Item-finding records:
---*---

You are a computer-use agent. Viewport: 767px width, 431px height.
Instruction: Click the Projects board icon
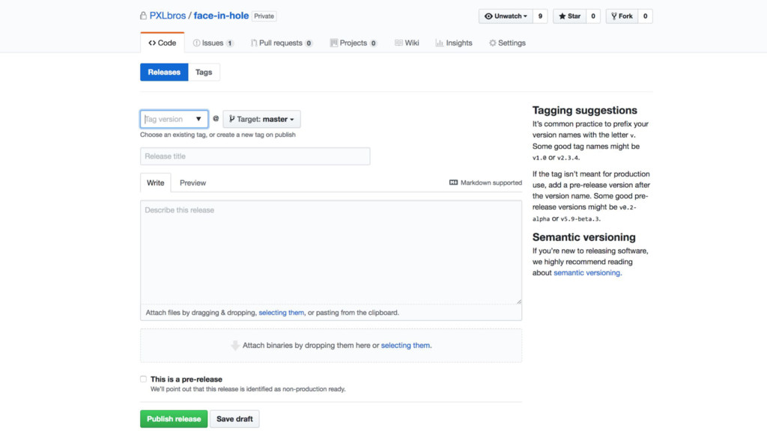coord(333,43)
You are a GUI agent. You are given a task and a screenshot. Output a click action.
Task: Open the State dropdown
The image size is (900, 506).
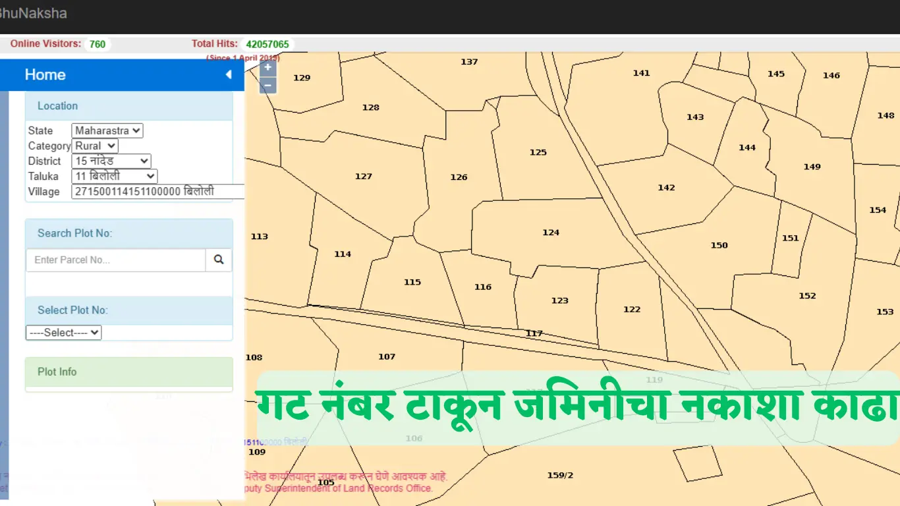107,130
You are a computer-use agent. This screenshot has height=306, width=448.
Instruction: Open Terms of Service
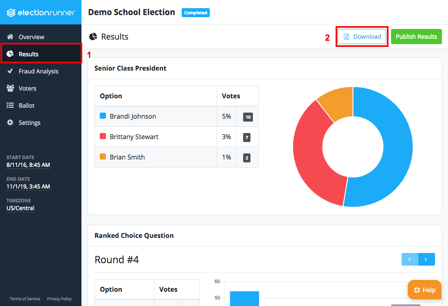[x=24, y=299]
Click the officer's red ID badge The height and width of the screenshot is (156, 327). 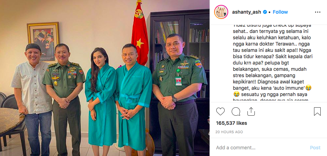[178, 81]

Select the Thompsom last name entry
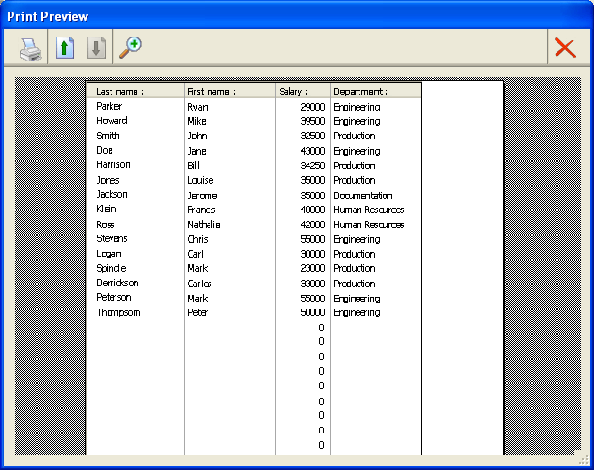pyautogui.click(x=118, y=313)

---*---

What the task asks: Count how many lines of the material above contain the string "Open", with case counting. Reply with the number alone.

Exercise response: 2